The system is also non relativistic meaning that time derivatives can be taken to be much smaller that spatial derivatives. This implies that the components of the stress energy tensor can be ordered [itex]|T_{00}| \gg |T_{0i}| \gg |T_{ij}|[/itex]

Under such circumstances, I want to show that stress energy conservation reduces to [itex]T^{\mu k}{}_{,k}=0[/itex]

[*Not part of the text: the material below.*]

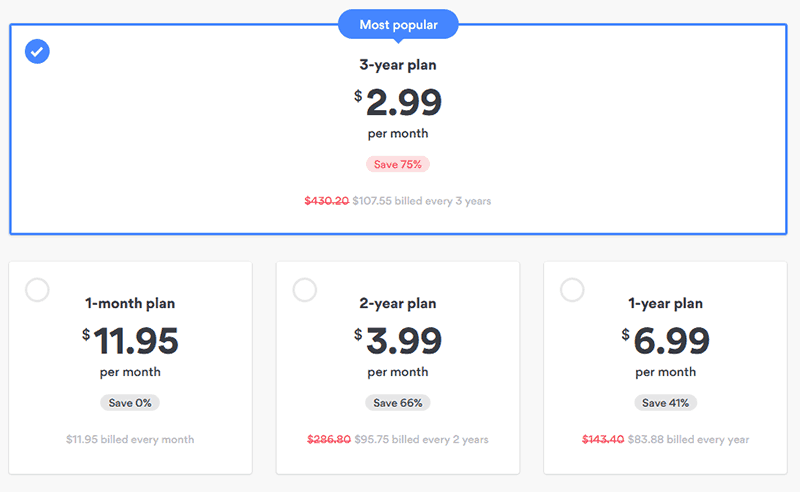800x492 pixels.
Task: Click $95.75 billed every 2 years text
Action: [x=421, y=439]
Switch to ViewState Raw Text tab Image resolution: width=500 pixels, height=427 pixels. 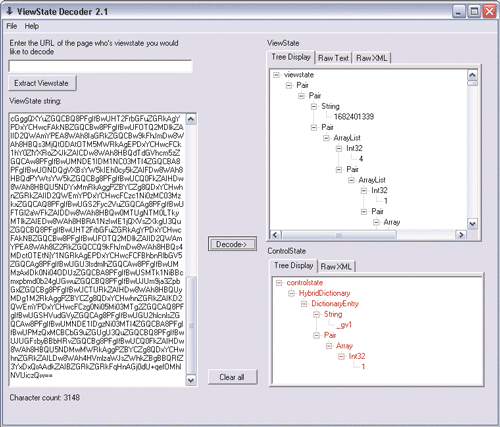pos(333,58)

Well we have to start with our standard GR defn [itex]T^{\mu \nu}{}_{; \nu}=0[/itex]
[itex]T^{\mu \nu}{}_{, \nu} + \Gamma^\mu{}_{\sigma \nu} T^{\sigma \nu} + \Gamma^\nu{}_{\sigma \nu} T^{\sigma \mu}=0[/itex]
[itex]T^{\mu \nu}{}_{, \nu} + \frac{1}{2} \eta^{\mu \rho} \left( h_{\rho \sigma , \nu} + h_{\rho \nu , \sigma} - h_{\sigma \nu , \rho} \right) T^{\sigma \nu} + \frac{1}{2} \eta^{\nu \rho} \left( h_{\sigma \rho , \nu} + h_{ \rho \nu , \sigma} - h_{\sigma \nu, \rho} \right) T^{\sigma \mu}=0[/itex]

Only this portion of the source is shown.